Rijal reports the pest has now been found in commercial peach and almond orchards in Stanislaus and Merced counties.
According to stopbmsb.org, BMSB is difficult to detect in some vegetation. While the adult stink bug is typically shaped and marbled brown in color, eggs are barrel shaped, white to pale green, and laid in clusters on leaves. Nymphs shed their outer skin (molt) as they progress through five stages or nymphal instars before becoming adults.
In the fall BMSB adults aggregate in large numbers on the sides of buildings or on trees. They then move to protected places and overwinter as adults in a state of facultative diapause, or resting stage. In urban areas they can become problematic in large numbers, often found nesting between interior and exterior walls of homes and outbuildings and even attics.
According to USDA-APHIS, Halyomorpha halys is a native of Asia and has been expanding its range in the U.S. since its U.S. discovery in Allentown, Pennsylvania, around 1996. At last count it can be found in 40 U.S. states.
Management and control of the pest can be difficult. Entomologists warn the stink bug poses real danger to commercial crops and ornamental plants alike, and methods of control and eradication are still being explored and tested across the nation.

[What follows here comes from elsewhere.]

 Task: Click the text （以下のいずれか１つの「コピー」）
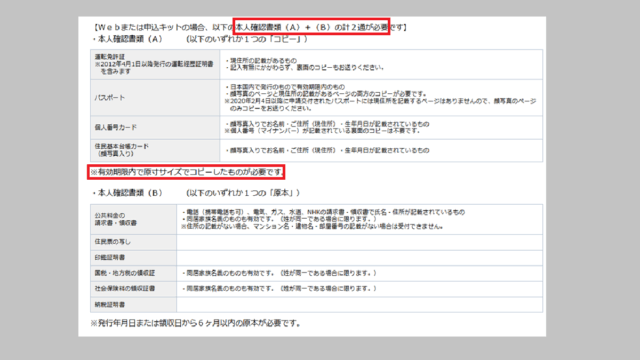point(247,39)
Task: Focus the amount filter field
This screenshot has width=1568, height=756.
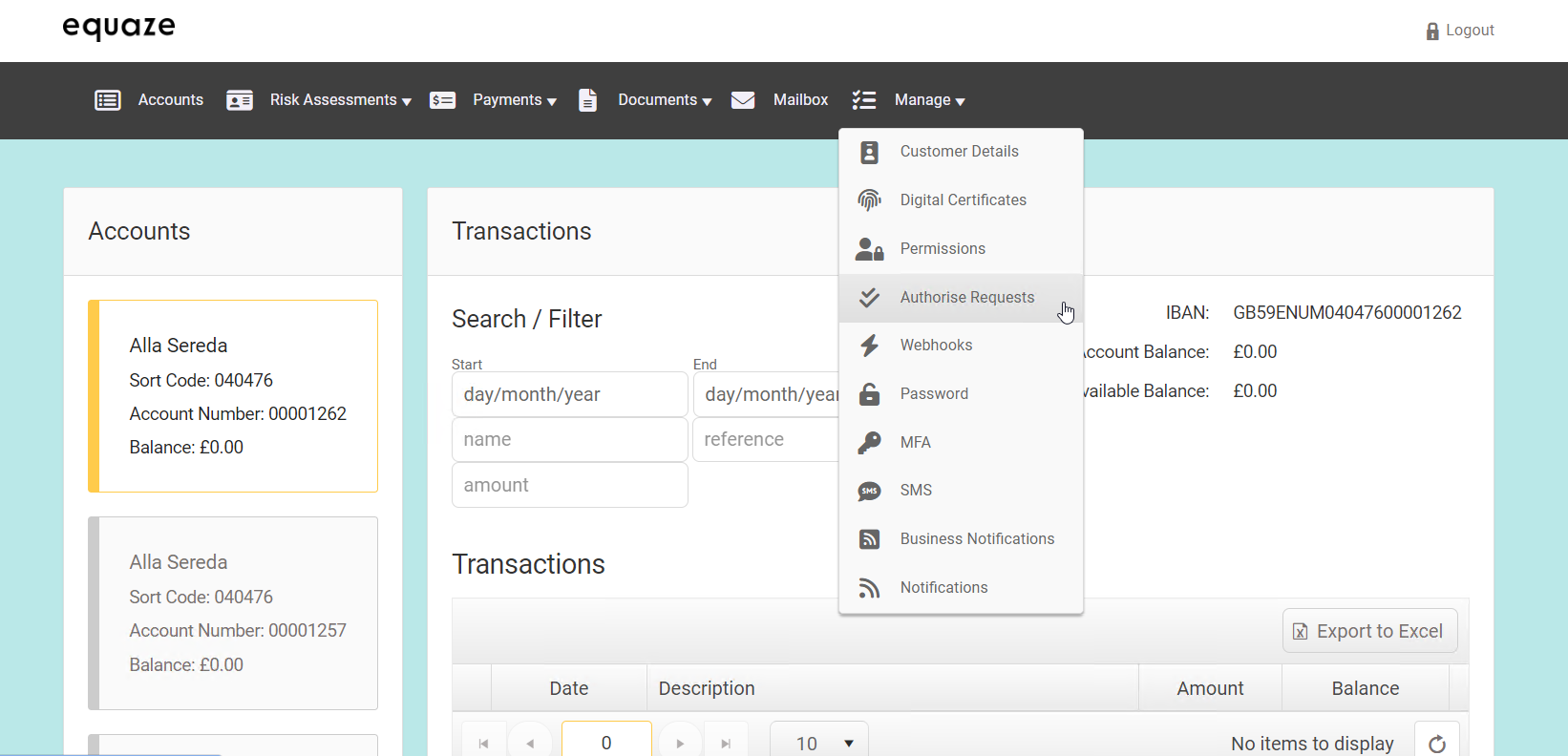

A major risk of movement exists because the pest often attaches itself to vehicles, including trucks, or lays eggs in shipments of nursery stock that can hatch after traveling between locations. Homeowners are warned to monitor their gardens and yards for presence of the pest and to report outbreaks to extension officials immediately.
Rijal says he has used traps to confirm the presence of BMSB in orchards and has been monitoring noticeable damage in tree crops.
“Although BMSB can feed on pistachios, my work has been focused on almonds and peaches. We don’t know whether BMSB attacks walnuts or not at this point,” he told Western Farm Press last week.
Rijal says Mark Hoddle, UC Cooperative Extension specialist in the Department of Entomology at University of California (UC), Riverside, along with a group of UC researchers, have established that BMSB can feed on pistachio by testing BMSB feeding habits in the lab.
“But to my knowledge no reports of BMSB damage has been reported in a commercial pistachio orchard to date,” he added.
Successful trapping of BMSB
“We used sticky panel traps baited with the standard BMSB commercial pheromone lures to capture BMSB, both adults and immatures. Traps should be placed on the ground at orchard edges using a 4-foot tall wooden stake and sticky panel and lure on the top of the stake.”
He says so far BMSB has not been detected in California apple or pear orchards, although those crops are known hosts for the pests and are being affected in other states such as Virginia, West Virginia, New York and others.
Though thresholds have not been established for the stink bug yet, Rijal says farmers should use traps and monitor for visual signs of damage in their crop.
“At this point, watching out for any indication of BMSB presence in orchards is important. We are working to develop some provisional pest control recommendations currently to address this insect in almonds.”
At the time of this writing, there is no recommended insecticide that is successful on BMSB.